The house at Coleton Fishacre was built as a country home for Rupert D'Oyly Carte and his wife, Lady Dorothy Carte, between 1923 and 1926. The architect was Oswald Milne, a former assistant to Edwin Lutyens, who designed the house with the principles of the Arts and Crafts Movement in mind: simplicity of design and quality of craftsmanship. The influence of this older movement notwithstanding, the house is influenced by its own time, especially in its Art Deco interior. 

An interesting house from an interesting period. Completed in the year of the General Strike, it is unsurprisingly modern and yet noting that it is quite modern comes as something of a surprise too. A huge number of us live in houses of a similar age or older, but this one has been furnished to resemble its original internal appearance from a century ago.

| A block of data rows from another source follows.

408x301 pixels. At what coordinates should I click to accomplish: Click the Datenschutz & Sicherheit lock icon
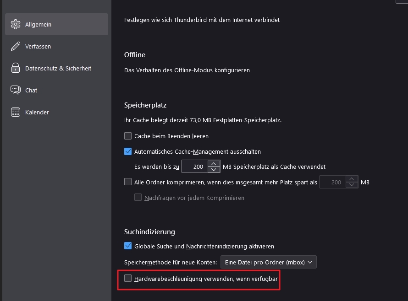click(16, 68)
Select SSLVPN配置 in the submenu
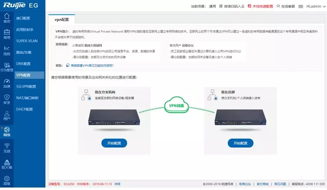 (26, 87)
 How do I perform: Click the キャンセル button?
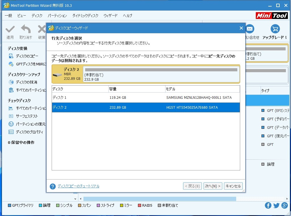point(233,186)

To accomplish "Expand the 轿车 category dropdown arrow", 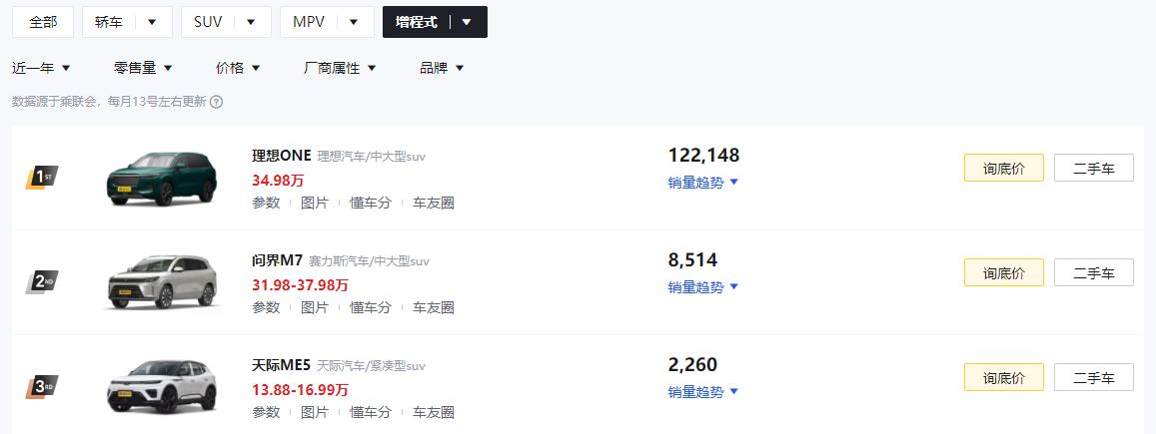I will pos(152,22).
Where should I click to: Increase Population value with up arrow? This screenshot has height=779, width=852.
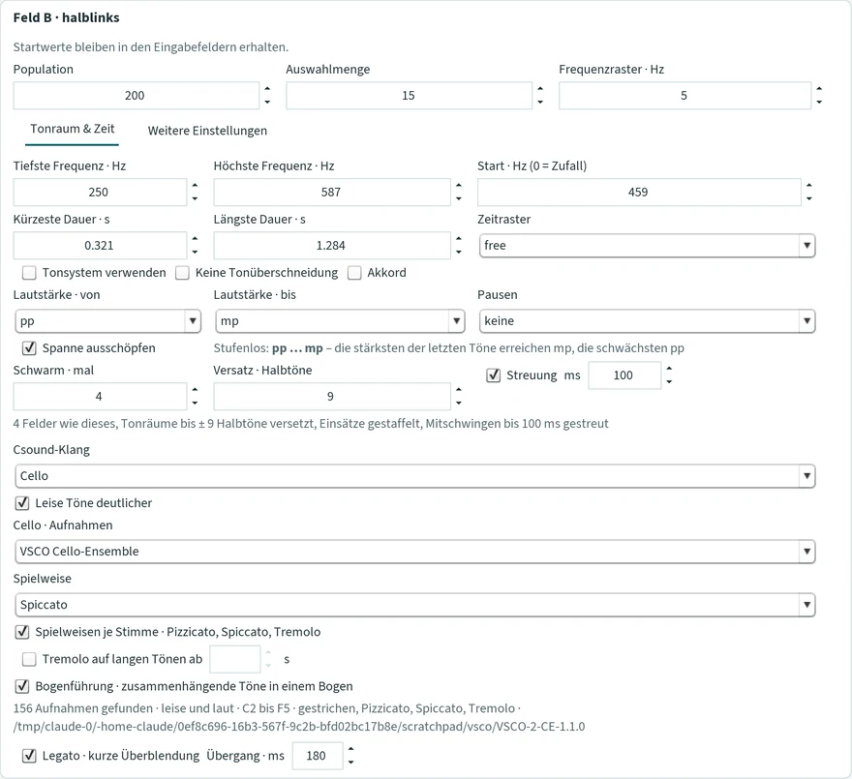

Yet apart from some obvious clues such as brass light switches, Lalique light shades, deco furniture and antiquated kitchen equipment the interior still feels remarkably up to date even though it obviously isn't. Bedrooms even have washbasin surrounds decorated with tiles made from recycled glass. Did somebody read the Manchester Guardian I wonder? One could easily live in the house today and that feels a little odd because the interior is almost a hundred years old. 



Take a look at the saloon pictured above. Imagine the Jazz Age background music played while we were there. Why is that odd? Maybe it isn’t, but this visitor was left wondering why we have made so few improvements to the domestic interior, as if there were hardly any worthwhile improvements to be made so we did not make them. That was not the case for ordinary people, but millions soon had all that Coleton Fishacre had apart from size, servants and setting. This has been improved too -



Or has it? How about this?



The world has certainly moved on from the nineteen twenties and taken us to where we are now, but after strolling around Coleton it is easy to imagine the vague shapes of an alternative future. Coleton seems to have embedded within it a range of possibilities, a range of practical ideals we could have adopted but never did, the best of which never took root and perhaps never could have taken root within the feckless agitations of human nature. Yet they are still there to haunt us, those ghosts of what might have been.

It is as if Coleton shows us a future where we might have made ourselves more aware of what is good and what works, what enhances life and what does not, what lasts and what is ephemeral and why that matters. The house has a timeless and even virtuous solidity we have managed to discard because cheap and disposable keep the show on the road while solidity does not and virtue has become political anyway.

Running counter to that thought is an irresistible temptation is to compare the best of the present with the grimmer aspects of 1926 and there is no shortage of those. We have so much that our ancestors did not. Vaccination, prosperity, the welfare state, mass education, all these changes reflect a harsh light onto the past. They also obscure the view. We cannot easily put them to one side and compare our present with an alternative timeline which never happened. And yet one is bound to wonder...

6 comments:

Sackerson said...

Been there several times, love it. So sad about their son.

Demetrius said...

We had a cooker and mangle like that.

James Higham said...

Bedrooms even have washbasin surrounds decorated with tiles made from recycled glass.

Different world.

Scrobs. said...

I was going to say something silly about being near 'Penzance', but it's not, is it...

What a gorgeous house.

D'Oyley Cartes have been elsewhere in the press recently, and I just can't remember where...

Anonymous said...

Interesting time say 1925 to 1932. Wealthy folk still had enough civilisation to build and appreciate decently put together houses and furnishings. Good to notice the brass light switches, were they the original electrocution type or those nasty modern safe ones?

A K Haart said...

Sackers - yes it is sad. Seems to have ruined everything for them.

Demetrius - my father used our mangle to press tobacco leaves. Not a great success apparently.

James - with more potential than ours.

Scrobs - it is a gorgeous house in a superb location.

Roger - the brass light switches looked like the original electrocution type but the National Trust being what it is, they won't be completely original.